*WRITTEN PROBLEM*. Copy out every line of the following listing with no changes at all.

(A portion of a data file)
......

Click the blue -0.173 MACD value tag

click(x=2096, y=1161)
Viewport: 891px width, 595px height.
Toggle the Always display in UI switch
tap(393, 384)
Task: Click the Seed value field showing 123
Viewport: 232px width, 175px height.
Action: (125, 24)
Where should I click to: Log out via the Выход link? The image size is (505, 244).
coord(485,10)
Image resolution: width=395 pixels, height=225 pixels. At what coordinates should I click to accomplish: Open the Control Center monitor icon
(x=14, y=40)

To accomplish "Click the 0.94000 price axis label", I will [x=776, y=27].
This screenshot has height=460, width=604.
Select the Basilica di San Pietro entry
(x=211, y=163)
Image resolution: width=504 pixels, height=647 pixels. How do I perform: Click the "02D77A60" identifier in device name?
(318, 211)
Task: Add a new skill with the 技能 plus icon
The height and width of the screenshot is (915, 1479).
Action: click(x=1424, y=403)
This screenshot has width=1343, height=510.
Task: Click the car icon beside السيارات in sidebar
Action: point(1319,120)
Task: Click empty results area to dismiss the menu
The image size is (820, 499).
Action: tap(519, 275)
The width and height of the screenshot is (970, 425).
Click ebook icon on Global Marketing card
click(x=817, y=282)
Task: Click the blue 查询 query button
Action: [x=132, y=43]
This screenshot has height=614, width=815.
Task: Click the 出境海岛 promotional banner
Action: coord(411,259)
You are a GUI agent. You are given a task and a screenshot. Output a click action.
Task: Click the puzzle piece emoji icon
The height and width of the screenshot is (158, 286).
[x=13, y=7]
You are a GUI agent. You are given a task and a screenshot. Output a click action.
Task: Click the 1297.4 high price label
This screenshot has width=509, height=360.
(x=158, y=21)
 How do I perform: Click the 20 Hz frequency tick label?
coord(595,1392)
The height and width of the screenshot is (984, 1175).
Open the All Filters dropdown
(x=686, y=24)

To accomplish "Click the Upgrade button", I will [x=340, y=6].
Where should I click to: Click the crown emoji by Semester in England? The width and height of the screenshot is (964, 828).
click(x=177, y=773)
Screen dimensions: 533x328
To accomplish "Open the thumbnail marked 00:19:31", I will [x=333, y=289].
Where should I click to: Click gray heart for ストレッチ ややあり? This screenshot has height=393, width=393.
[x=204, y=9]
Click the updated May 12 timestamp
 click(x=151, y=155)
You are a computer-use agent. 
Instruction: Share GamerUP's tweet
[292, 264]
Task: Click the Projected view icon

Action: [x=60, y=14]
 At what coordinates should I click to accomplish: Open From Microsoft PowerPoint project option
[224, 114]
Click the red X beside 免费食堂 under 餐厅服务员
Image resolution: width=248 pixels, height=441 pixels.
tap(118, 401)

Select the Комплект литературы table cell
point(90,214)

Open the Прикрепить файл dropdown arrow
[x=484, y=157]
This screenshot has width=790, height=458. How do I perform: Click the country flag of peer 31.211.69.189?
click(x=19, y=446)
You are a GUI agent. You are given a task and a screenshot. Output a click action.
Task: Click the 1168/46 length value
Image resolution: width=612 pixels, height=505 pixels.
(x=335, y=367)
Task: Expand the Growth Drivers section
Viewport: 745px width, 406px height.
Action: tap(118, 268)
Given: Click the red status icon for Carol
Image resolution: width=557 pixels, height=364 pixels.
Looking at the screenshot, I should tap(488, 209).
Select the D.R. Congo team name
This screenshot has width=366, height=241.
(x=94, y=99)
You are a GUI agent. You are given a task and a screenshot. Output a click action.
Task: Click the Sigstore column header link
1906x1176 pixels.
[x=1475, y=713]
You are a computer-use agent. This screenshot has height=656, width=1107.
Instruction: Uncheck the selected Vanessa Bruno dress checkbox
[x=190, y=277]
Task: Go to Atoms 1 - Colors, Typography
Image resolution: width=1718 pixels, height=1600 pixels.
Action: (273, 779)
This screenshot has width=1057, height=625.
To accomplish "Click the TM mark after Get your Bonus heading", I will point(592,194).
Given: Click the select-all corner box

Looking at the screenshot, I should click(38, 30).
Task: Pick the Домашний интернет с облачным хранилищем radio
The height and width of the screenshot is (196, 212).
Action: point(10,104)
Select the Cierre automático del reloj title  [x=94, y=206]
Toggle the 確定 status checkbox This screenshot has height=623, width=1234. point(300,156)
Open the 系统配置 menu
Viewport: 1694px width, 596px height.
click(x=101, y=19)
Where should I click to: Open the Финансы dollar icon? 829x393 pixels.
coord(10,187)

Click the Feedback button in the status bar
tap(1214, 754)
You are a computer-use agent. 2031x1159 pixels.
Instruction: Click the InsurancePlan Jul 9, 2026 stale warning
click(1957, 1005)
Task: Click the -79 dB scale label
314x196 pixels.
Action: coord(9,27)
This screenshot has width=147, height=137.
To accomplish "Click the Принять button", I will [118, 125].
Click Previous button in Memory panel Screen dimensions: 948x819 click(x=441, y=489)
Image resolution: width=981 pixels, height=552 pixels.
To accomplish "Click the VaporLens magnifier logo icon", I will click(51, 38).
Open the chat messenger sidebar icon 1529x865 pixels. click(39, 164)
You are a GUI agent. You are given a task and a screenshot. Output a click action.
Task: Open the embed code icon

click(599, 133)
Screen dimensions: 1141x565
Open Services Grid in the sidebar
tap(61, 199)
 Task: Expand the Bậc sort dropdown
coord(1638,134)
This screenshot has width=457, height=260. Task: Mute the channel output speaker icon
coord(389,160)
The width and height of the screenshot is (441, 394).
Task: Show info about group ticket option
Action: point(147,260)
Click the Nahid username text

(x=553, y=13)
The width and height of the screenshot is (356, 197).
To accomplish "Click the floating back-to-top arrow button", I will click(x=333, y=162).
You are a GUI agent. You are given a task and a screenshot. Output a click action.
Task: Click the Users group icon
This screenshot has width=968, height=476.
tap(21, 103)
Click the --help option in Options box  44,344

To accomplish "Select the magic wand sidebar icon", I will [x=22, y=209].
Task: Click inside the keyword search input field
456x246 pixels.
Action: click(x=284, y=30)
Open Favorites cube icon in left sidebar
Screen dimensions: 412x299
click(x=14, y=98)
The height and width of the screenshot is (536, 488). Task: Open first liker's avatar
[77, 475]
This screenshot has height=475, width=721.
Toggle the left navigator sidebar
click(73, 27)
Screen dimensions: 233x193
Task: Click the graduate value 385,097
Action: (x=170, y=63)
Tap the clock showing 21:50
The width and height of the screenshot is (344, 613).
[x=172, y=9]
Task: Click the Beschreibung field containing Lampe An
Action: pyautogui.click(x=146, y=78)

......

*ANSWER FOR THE TASK*.
Click the blue -0.173 MACD value tag

click(x=2096, y=1161)
Viewport: 891px width, 595px height.
Toggle the Always display in UI switch
tap(393, 384)
Task: Click the Seed value field showing 123
Viewport: 232px width, 175px height.
Action: (125, 24)
Where should I click to: Log out via the Выход link? The image size is (505, 244).
coord(485,10)
Image resolution: width=395 pixels, height=225 pixels. At what coordinates should I click to accomplish: Open the Control Center monitor icon
(x=14, y=40)

To accomplish "Click the 0.94000 price axis label", I will [x=776, y=27].
This screenshot has height=460, width=604.
Select the Basilica di San Pietro entry
(x=211, y=163)
Image resolution: width=504 pixels, height=647 pixels. How do I perform: Click the "02D77A60" identifier in device name?
(318, 211)
Task: Add a new skill with the 技能 plus icon
The height and width of the screenshot is (915, 1479).
Action: click(x=1424, y=403)
This screenshot has width=1343, height=510.
Task: Click the car icon beside السيارات in sidebar
Action: point(1319,120)
Task: Click empty results area to dismiss the menu
The image size is (820, 499).
Action: tap(519, 275)
The width and height of the screenshot is (970, 425).
Click ebook icon on Global Marketing card
click(x=817, y=282)
Task: Click the blue 查询 query button
Action: [x=132, y=43]
This screenshot has height=614, width=815.
Task: Click the 出境海岛 promotional banner
Action: coord(411,259)
You are a GUI agent. You are given a task and a screenshot. Output a click action.
Task: Click the puzzle piece emoji icon
The height and width of the screenshot is (158, 286).
[x=13, y=7]
You are a GUI agent. You are given a task and a screenshot. Output a click action.
Task: Click the 1297.4 high price label
This screenshot has width=509, height=360.
(x=158, y=21)
 How do I perform: Click the 20 Hz frequency tick label?
coord(595,1392)
The height and width of the screenshot is (984, 1175).
Open the All Filters dropdown
(x=686, y=24)

To accomplish "Click the Upgrade button", I will [x=340, y=6].
Where should I click to: Click the crown emoji by Semester in England? The width and height of the screenshot is (964, 828).
click(x=177, y=773)
Screen dimensions: 533x328
To accomplish "Open the thumbnail marked 00:19:31", I will [x=333, y=289].
Where should I click to: Click gray heart for ストレッチ ややあり? This screenshot has height=393, width=393.
[x=204, y=9]
Click the updated May 12 timestamp
 click(x=151, y=155)
You are a computer-use agent. 
Instruction: Share GamerUP's tweet
[292, 264]
Task: Click the Projected view icon

Action: [x=60, y=14]
 At what coordinates should I click to accomplish: Open From Microsoft PowerPoint project option
[224, 114]
Click the red X beside 免费食堂 under 餐厅服务员
Image resolution: width=248 pixels, height=441 pixels.
tap(118, 401)

Select the Комплект литературы table cell
point(90,214)

Open the Прикрепить файл dropdown arrow
[x=484, y=157]
This screenshot has width=790, height=458. How do I perform: Click the country flag of peer 31.211.69.189?
click(x=19, y=446)
You are a GUI agent. You are given a task and a screenshot. Output a click action.
Task: Click the 1168/46 length value
Image resolution: width=612 pixels, height=505 pixels.
(x=335, y=367)
Task: Expand the Growth Drivers section
Viewport: 745px width, 406px height.
Action: tap(118, 268)
Given: Click the red status icon for Carol
Image resolution: width=557 pixels, height=364 pixels.
Looking at the screenshot, I should tap(488, 209).
Select the D.R. Congo team name
This screenshot has width=366, height=241.
(x=94, y=99)
You are a GUI agent. You are given a task and a screenshot. Output a click action.
Task: Click the Sigstore column header link
1906x1176 pixels.
[x=1475, y=713]
You are a computer-use agent. This screenshot has height=656, width=1107.
Instruction: Uncheck the selected Vanessa Bruno dress checkbox
[x=190, y=277]
Task: Go to Atoms 1 - Colors, Typography
Image resolution: width=1718 pixels, height=1600 pixels.
Action: (273, 779)
This screenshot has width=1057, height=625.
To accomplish "Click the TM mark after Get your Bonus heading", I will point(592,194).
Given: Click the select-all corner box

Looking at the screenshot, I should click(38, 30).
Task: Pick the Домашний интернет с облачным хранилищем radio
The height and width of the screenshot is (196, 212).
Action: point(10,104)
Select the Cierre automático del reloj title  [x=94, y=206]
Toggle the 確定 status checkbox This screenshot has height=623, width=1234. point(300,156)
Open the 系统配置 menu
Viewport: 1694px width, 596px height.
click(x=101, y=19)
Where should I click to: Open the Финансы dollar icon? 829x393 pixels.
coord(10,187)

Click the Feedback button in the status bar
tap(1214, 754)
You are a computer-use agent. 2031x1159 pixels.
Instruction: Click the InsurancePlan Jul 9, 2026 stale warning
click(1957, 1005)
Task: Click the -79 dB scale label
314x196 pixels.
Action: coord(9,27)
This screenshot has width=147, height=137.
To accomplish "Click the Принять button", I will [118, 125].
Click Previous button in Memory panel Screen dimensions: 948x819 click(x=441, y=489)
Image resolution: width=981 pixels, height=552 pixels.
To accomplish "Click the VaporLens magnifier logo icon", I will click(51, 38).
Open the chat messenger sidebar icon 1529x865 pixels. click(39, 164)
You are a GUI agent. You are given a task and a screenshot. Output a click action.
Task: Open the embed code icon

click(599, 133)
Screen dimensions: 1141x565
Open Services Grid in the sidebar
tap(61, 199)
 Task: Expand the Bậc sort dropdown
coord(1638,134)
This screenshot has width=457, height=260. Task: Mute the channel output speaker icon
coord(389,160)
The width and height of the screenshot is (441, 394).
Task: Show info about group ticket option
Action: point(147,260)
Click the Nahid username text

(x=553, y=13)
The width and height of the screenshot is (356, 197).
To accomplish "Click the floating back-to-top arrow button", I will click(x=333, y=162).
You are a GUI agent. You are given a task and a screenshot. Output a click action.
Task: Click the Users group icon
This screenshot has width=968, height=476.
tap(21, 103)
Click the --help option in Options box  44,344

To accomplish "Select the magic wand sidebar icon", I will [x=22, y=209].
Task: Click inside the keyword search input field
456x246 pixels.
Action: click(x=284, y=30)
Open Favorites cube icon in left sidebar
Screen dimensions: 412x299
click(x=14, y=98)
The height and width of the screenshot is (536, 488). Task: Open first liker's avatar
[77, 475]
This screenshot has height=475, width=721.
Toggle the left navigator sidebar
click(73, 27)
Screen dimensions: 233x193
Task: Click the graduate value 385,097
Action: (x=170, y=63)
Tap the clock showing 21:50
The width and height of the screenshot is (344, 613).
[x=172, y=9]
Task: Click the Beschreibung field containing Lampe An
Action: pyautogui.click(x=146, y=78)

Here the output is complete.